Jeff Nichols te devuelve la mirada de un niño capaz de construir una fábula con carácter épico y con aires leyenda. Así también vivimos una escena emocionante y llena de significado con Mud y Ellis similar a la que viven Mattie y Rooster en Valor de ley. Los segundos iban galopando en un caballo a través de una noche de luna llena, los primeros van veloces en una moto a la luz del día…

Y la leyenda se va construyendo y consolidando… el espectador sabe que asiste a una fábula.

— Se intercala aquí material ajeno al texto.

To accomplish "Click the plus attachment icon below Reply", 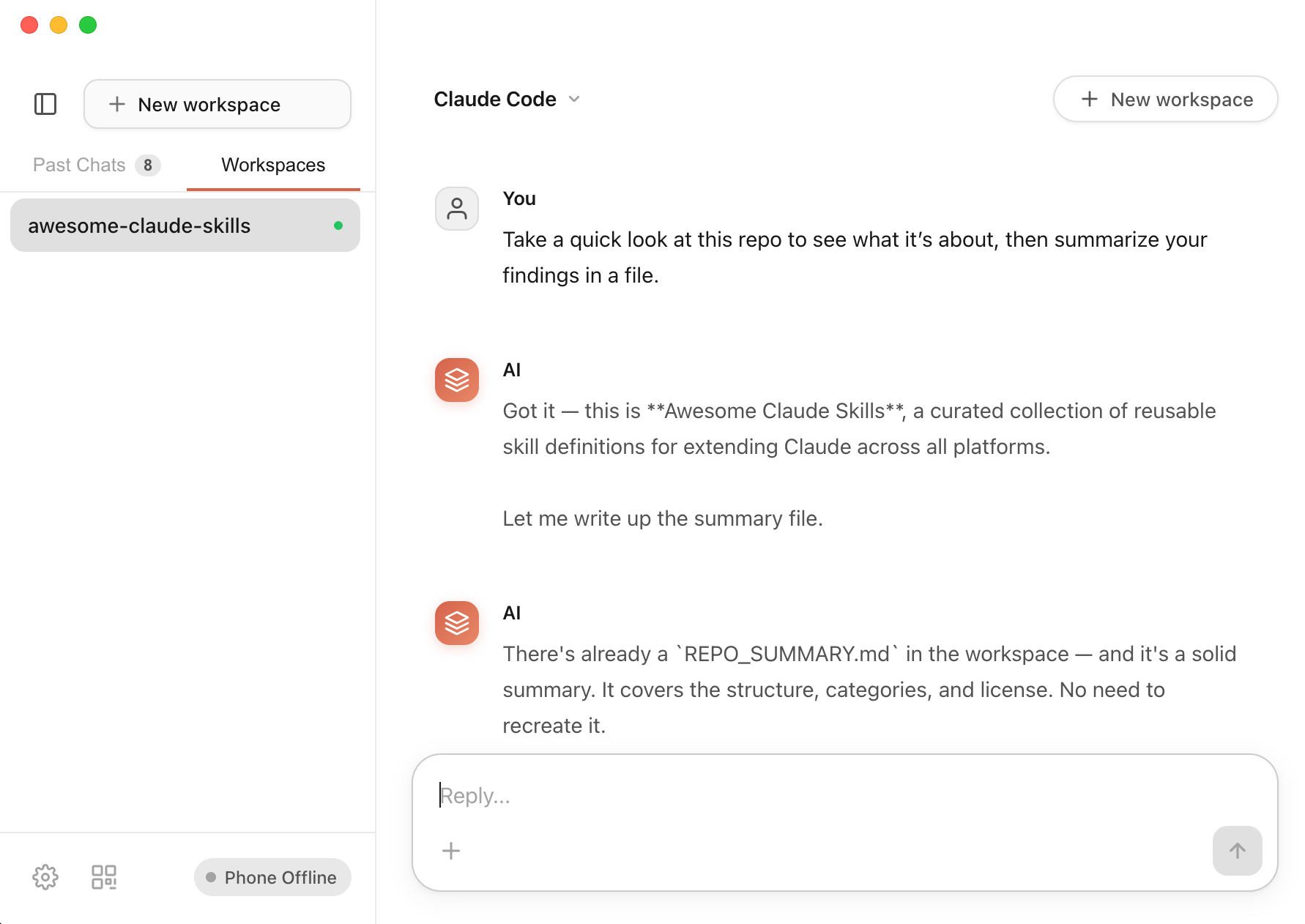I will coord(451,851).
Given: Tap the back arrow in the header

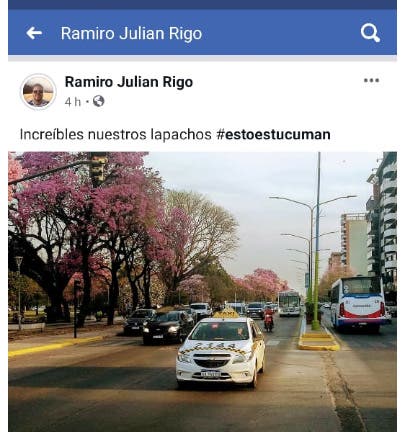Looking at the screenshot, I should click(34, 33).
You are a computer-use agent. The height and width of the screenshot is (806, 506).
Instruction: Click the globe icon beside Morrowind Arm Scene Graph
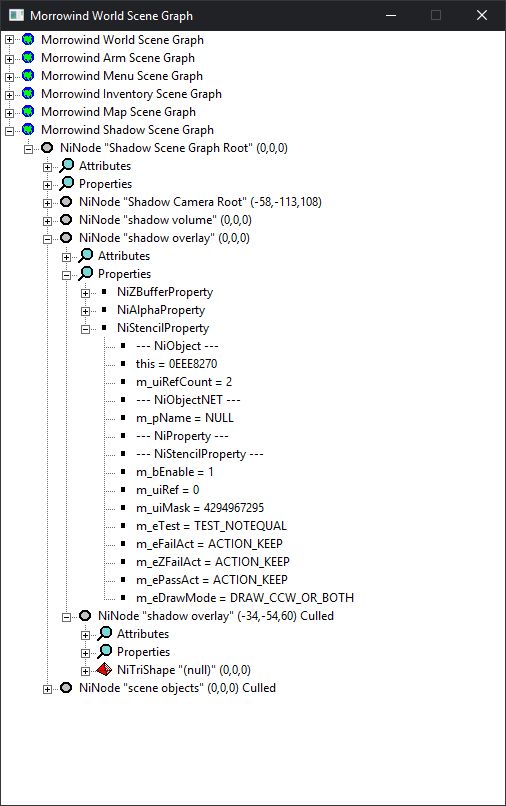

Mud siempre estará en la memoria de Ellis y Neckbone… Resaltar también a un personaje secundario con el rostro del carismático actor fetiche del director, Michael Shanonn, que se convierte en el tío de Neckbone que, como no, tiene sus escenas y un buen diálogo con Ellis.

Sólo hay que dejarse llevar por esa barca en el árbol y conocer a la chica con el ruiseñor en la mano, a Mud, un forajido romántico; a Tom, un tipo duro y misterioso; a un tío preocupado por su sobrino y que aconseja sobre las cosas que se deben quedar en el río y las que se deben recoger; a un padre con rostro triste; a una madre cansada de esperar, a un modo de vida que desaparece, a las casas flotantes, a los moteles… y a unos niños que todo lo miran… Y un río que todo lo arrastra. Todo lo lleva.